[WHAT THE TASK REQUIRES]
Render the records below as a Markdown table with the columns Row and Line, numbering each line in order and placing its text in the Line column. Leave out blank lines.

= = =

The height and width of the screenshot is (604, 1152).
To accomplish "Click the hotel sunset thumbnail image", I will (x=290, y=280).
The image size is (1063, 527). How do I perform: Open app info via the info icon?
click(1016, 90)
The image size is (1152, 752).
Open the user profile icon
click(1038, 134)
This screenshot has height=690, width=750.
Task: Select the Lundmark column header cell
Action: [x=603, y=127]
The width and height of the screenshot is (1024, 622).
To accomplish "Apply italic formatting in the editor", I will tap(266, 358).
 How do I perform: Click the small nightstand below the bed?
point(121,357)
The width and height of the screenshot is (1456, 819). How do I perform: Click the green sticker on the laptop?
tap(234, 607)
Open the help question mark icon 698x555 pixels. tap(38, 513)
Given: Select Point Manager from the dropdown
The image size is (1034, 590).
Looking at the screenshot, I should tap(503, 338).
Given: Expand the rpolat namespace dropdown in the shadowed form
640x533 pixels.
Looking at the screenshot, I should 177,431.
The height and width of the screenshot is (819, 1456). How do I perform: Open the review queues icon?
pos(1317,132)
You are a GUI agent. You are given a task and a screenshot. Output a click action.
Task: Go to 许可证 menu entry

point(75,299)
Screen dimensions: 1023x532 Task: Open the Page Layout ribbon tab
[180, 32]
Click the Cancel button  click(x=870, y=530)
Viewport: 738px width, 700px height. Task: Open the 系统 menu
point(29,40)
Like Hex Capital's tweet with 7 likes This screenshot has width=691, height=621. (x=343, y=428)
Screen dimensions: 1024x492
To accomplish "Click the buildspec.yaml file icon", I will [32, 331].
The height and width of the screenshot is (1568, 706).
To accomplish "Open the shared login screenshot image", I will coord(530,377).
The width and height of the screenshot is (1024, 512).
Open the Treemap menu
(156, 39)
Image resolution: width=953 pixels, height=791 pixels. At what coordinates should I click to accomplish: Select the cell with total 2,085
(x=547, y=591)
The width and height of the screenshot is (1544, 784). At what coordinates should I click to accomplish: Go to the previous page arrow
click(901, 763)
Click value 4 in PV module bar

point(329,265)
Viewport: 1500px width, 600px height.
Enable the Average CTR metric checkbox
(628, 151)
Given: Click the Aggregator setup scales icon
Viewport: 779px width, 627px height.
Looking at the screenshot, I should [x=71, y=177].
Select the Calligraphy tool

= = =

[IN RESPONSE]
| Row | Line |
|---|---|
| 1 | The height and width of the screenshot is (604, 1152). |
| 2 | To accomplish "Click the hotel sunset thumbnail image", I will (x=290, y=280). |
| 3 | The image size is (1063, 527). How do I perform: Open app info via the info icon? |
| 4 | click(1016, 90) |
| 5 | The image size is (1152, 752). |
| 6 | Open the user profile icon |
| 7 | click(1038, 134) |
| 8 | This screenshot has height=690, width=750. |
| 9 | Task: Select the Lundmark column header cell |
| 10 | Action: [x=603, y=127] |
| 11 | The width and height of the screenshot is (1024, 622). |
| 12 | To accomplish "Apply italic formatting in the editor", I will tap(266, 358). |
| 13 |  How do I perform: Click the small nightstand below the bed? |
| 14 | point(121,357) |
| 15 | The width and height of the screenshot is (1456, 819). How do I perform: Click the green sticker on the laptop? |
| 16 | tap(234, 607) |
| 17 | Open the help question mark icon 698x555 pixels. tap(38, 513) |
| 18 | Given: Select Point Manager from the dropdown |
| 19 | The image size is (1034, 590). |
| 20 | Looking at the screenshot, I should tap(503, 338). |
| 21 | Given: Expand the rpolat namespace dropdown in the shadowed form |
| 22 | 640x533 pixels. |
| 23 | Looking at the screenshot, I should 177,431. |
| 24 | The height and width of the screenshot is (819, 1456). How do I perform: Open the review queues icon? |
| 25 | pos(1317,132) |
| 26 | You are a GUI agent. You are given a task and a screenshot. Output a click action. |
| 27 | Task: Go to 许可证 menu entry |
| 28 | point(75,299) |
| 29 | Screen dimensions: 1023x532 Task: Open the Page Layout ribbon tab |
| 30 | [180, 32] |
| 31 | Click the Cancel button  click(x=870, y=530) |
| 32 | Viewport: 738px width, 700px height. Task: Open the 系统 menu |
| 33 | point(29,40) |
| 34 | Like Hex Capital's tweet with 7 likes This screenshot has width=691, height=621. (x=343, y=428) |
| 35 | Screen dimensions: 1024x492 |
| 36 | To accomplish "Click the buildspec.yaml file icon", I will [32, 331]. |
| 37 | The height and width of the screenshot is (1568, 706). |
| 38 | To accomplish "Open the shared login screenshot image", I will coord(530,377). |
| 39 | The width and height of the screenshot is (1024, 512). |
| 40 | Open the Treemap menu |
| 41 | (156, 39) |
| 42 | Image resolution: width=953 pixels, height=791 pixels. At what coordinates should I click to accomplish: Select the cell with total 2,085 |
| 43 | (x=547, y=591) |
| 44 | The width and height of the screenshot is (1544, 784). At what coordinates should I click to accomplish: Go to the previous page arrow |
| 45 | click(901, 763) |
| 46 | Click value 4 in PV module bar |
| 47 | point(329,265) |
| 48 | Viewport: 1500px width, 600px height. |
| 49 | Enable the Average CTR metric checkbox |
| 50 | (628, 151) |
| 51 | Given: Click the Aggregator setup scales icon |
| 52 | Viewport: 779px width, 627px height. |
| 53 | Looking at the screenshot, I should [x=71, y=177]. |
| 54 | Select the Calligraphy tool |